Em todo o mundo, as comunidades estão a armazenar e a trocar sementes de diversas maneiras, conforme cada contexto. Estão a criar e recriar liberdade – para a semente, para os protetores das sementes, para a vida e para todas as pessoas. Quando conservamos uma semente, também renovamos e restauramos o conhecimento – o conhecimento da reprodução e da conservação, o conhecimento do alimento e da agricultura. A uniformidade tem sido usada como medida pseudocientífica para criar monopólios de propriedade intelectual sobre sementes. Uma vez que uma empresa tem patente sobre sementes, ela empurra para os agricultores as suas produções patenteadas para receber royalties.

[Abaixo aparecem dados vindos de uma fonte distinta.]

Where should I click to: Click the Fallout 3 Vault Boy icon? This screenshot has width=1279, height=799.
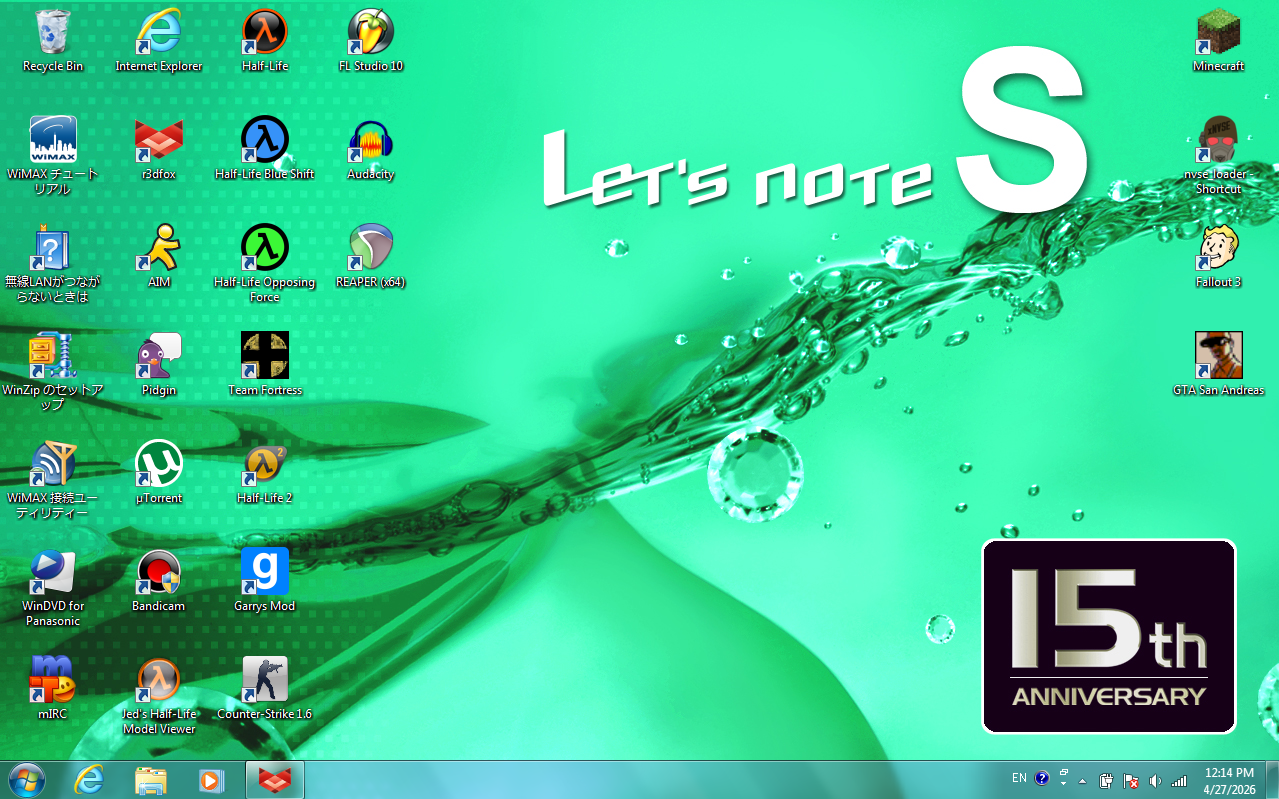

A humanidade tem se alimentado de milhares (8.500) de espécies de plantas. Hoje estamos condenados a comer milho e soja geneticamente modificados de diferentes formas. Quatro culturas principais – milho, soja, canola e algodão – têm sido todas cultivadas às custas de outros cultivos, porque geram receitas por cada hectare plantado. A Índia, por exemplo, cultivava 1.500 tipos diferentes de algodão, e agora 95% são Algodão Bt, geneticamente modificado, pelo qual a Monsanto recebe royalties. Mais de 11 milhões de hectares de terra são utilizados no cultivo de algodão. Destes, 9,5 milhões são usados para cultivar a variedade Bt da Monsanto.

Uma pergunta comum é: por que razão os agricultores adotam o algodão Bt, já que os prejudica? Mas os agricultores não escolhem o algodão Bt. Eles são obrigados a comprá-lo, uma vez que todas as outras alternativas são destruídas. O monopólio de sementes é imposto pela Monsanto através de três mecanismos:

- Fazer com que os agricultores desistam das velhas sementes, o que no jargão da indústria é chamado de “substituição de semente”.

- Influir junto às instituições públicas para deter a reprodução das sementes tradicionais. O Instituto Central de Pesquisa do Algodão (CCIR, na sigla em inglês) da Índia não liberou variedades de algodão para a região de Vidharba, depois que a Monsanto entrou com suas sementes de algodão Bt.

- Manter as empresas indianas presas a acordos de licenciamento.

Esses mecanismos coercitivos, corruptos, estão agora a cair por terra. A Rede Navdanya criou bancos de sementes comunitários aos quais os agricultores têm acesso para obter sementes nativas orgânicas e polinizadas. O CCIR, sob a liderança do Dr. Keshav Kranti, está a desenvolver variedades nativas de algodão. Finalmente, o governo também interveio para regular o monopólio da Monsanto. Em 8 de março, saiu uma ordem de controla do preço da semente sob a Lei de Bens Essenciais.

A Monsanto e a indústria de biotecnologia desafiaram a ordem do governo. Entramos com uma ação no Supremo Tribunal do estado de Karnataka. Em 3 de maio, a Justiça de Bopanna emitiu uma ordem reafirmando que o governo tem o dever de regular os preços das sementes e a Monsanto não tem o direito ao seu monopólio. A biodiversidade e os pequenos agricultores são a base da segurança alimentar, e não corporações como a Monsanto, que estão a destruir a biodiversidade e a levar os agricultores ao suicídio. É preciso parar esses crimes contra a humanidade. Essa é a razão pela qual em 16 de outubro, Dia Internacional do Alimento, vamos organizar em Haia um Tribunal da Monsanto para “julgar” a corporação por seus vários crimes.

Tradução: Inês Castilho para o Outras Palavras.